*** Data to use ***

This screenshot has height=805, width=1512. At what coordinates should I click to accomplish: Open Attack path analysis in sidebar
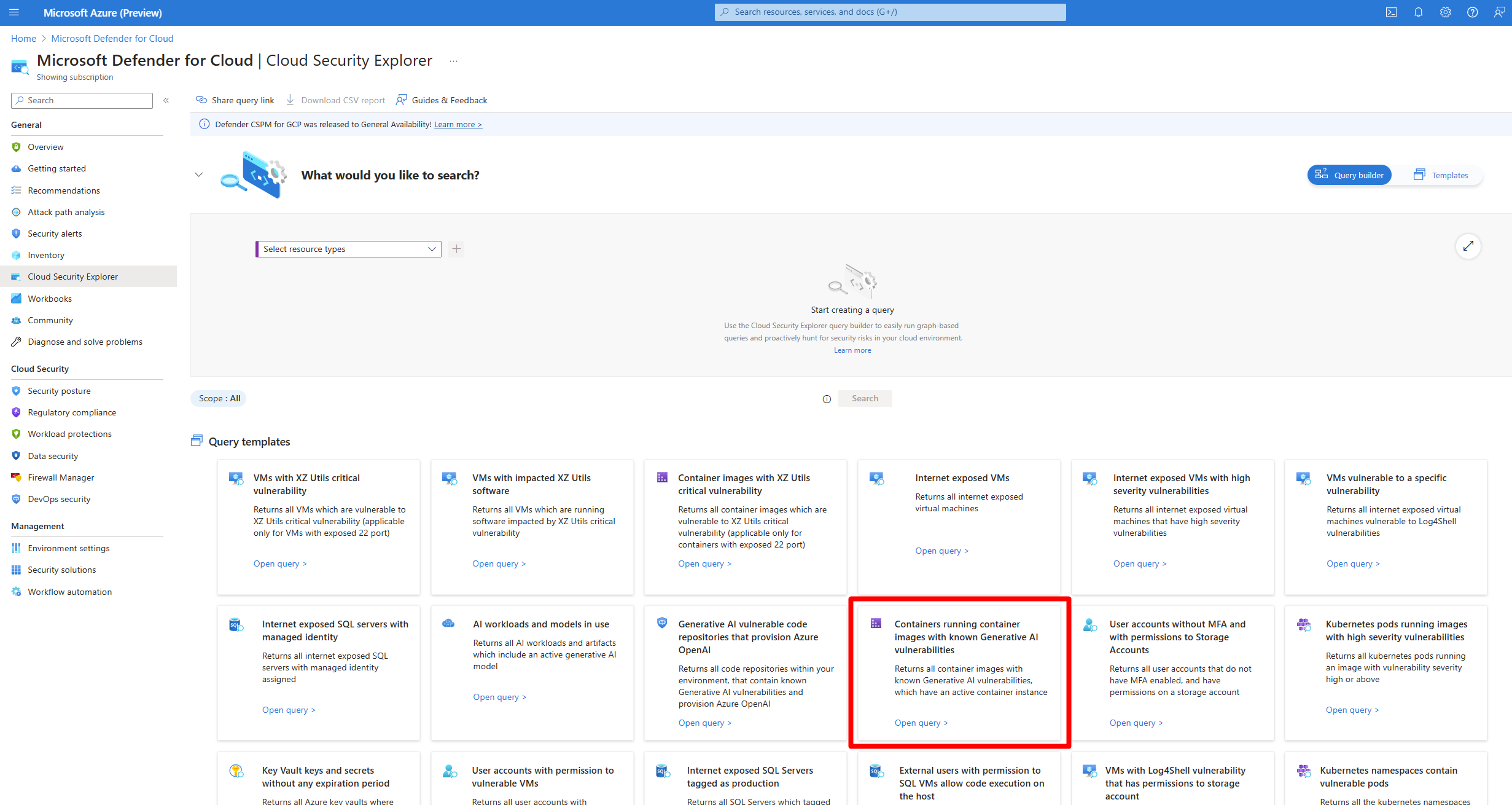(66, 212)
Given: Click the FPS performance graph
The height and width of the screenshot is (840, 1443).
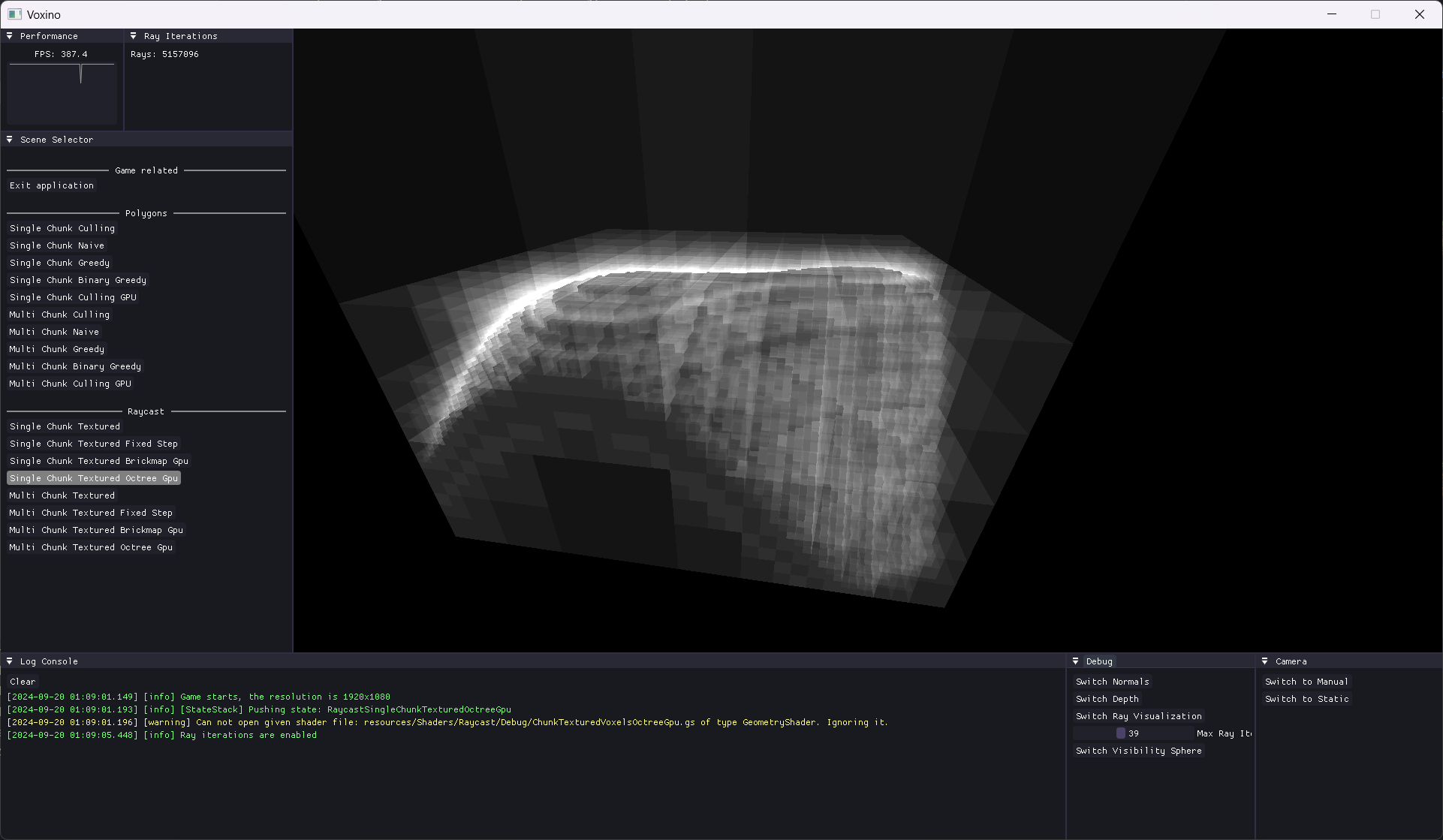Looking at the screenshot, I should pos(62,94).
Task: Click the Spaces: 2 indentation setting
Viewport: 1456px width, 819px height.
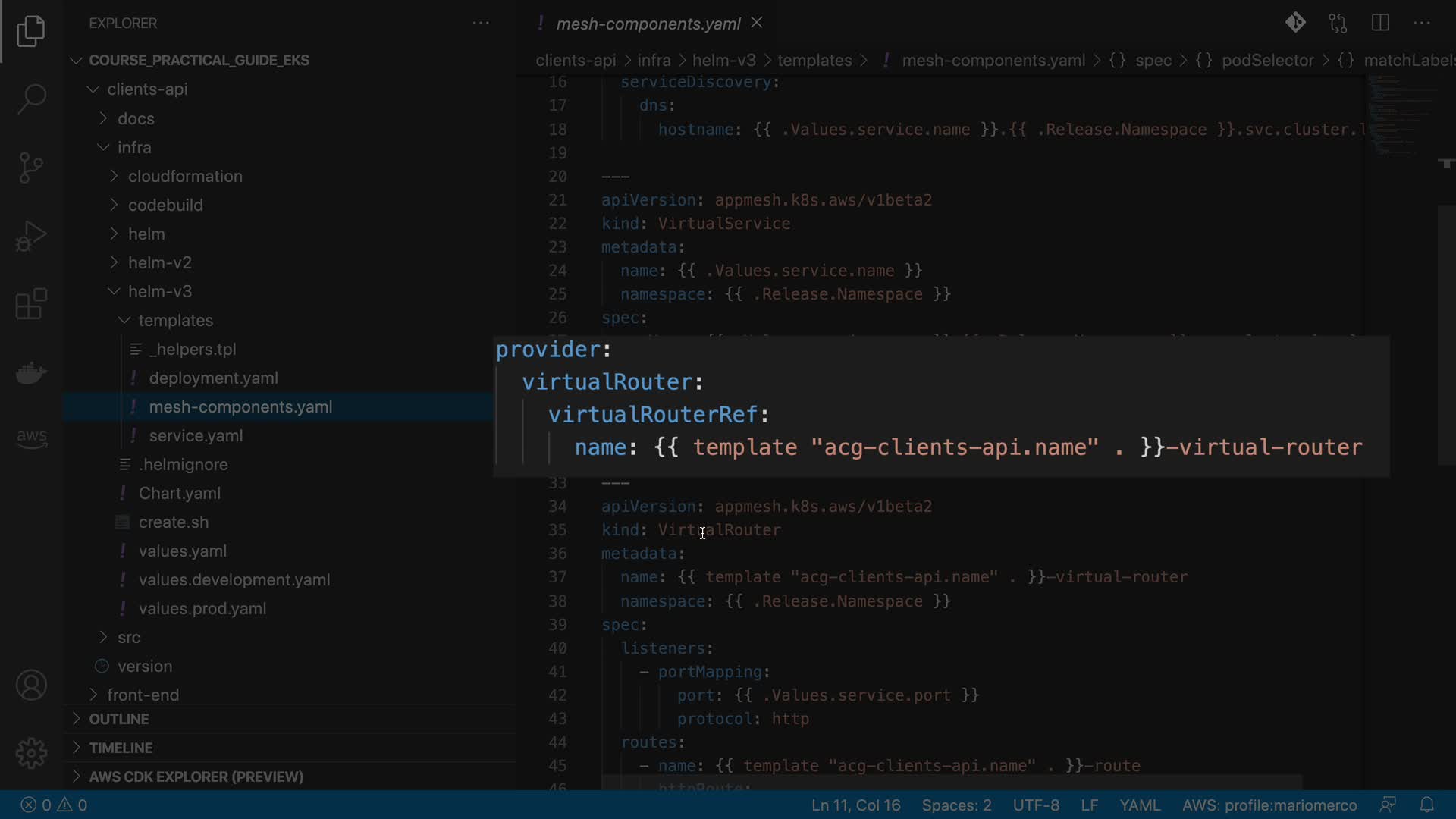Action: pyautogui.click(x=956, y=805)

*** End of Data to use ***

§ **To do**:
The copy should start at the line that contains "Task: Click the Spaces: 2 indentation setting", end at the last line of the entries above, and match each line exactly, with pictures dropped.

§ **Answer below**:
Task: Click the Spaces: 2 indentation setting
Viewport: 1456px width, 819px height.
Action: pyautogui.click(x=956, y=805)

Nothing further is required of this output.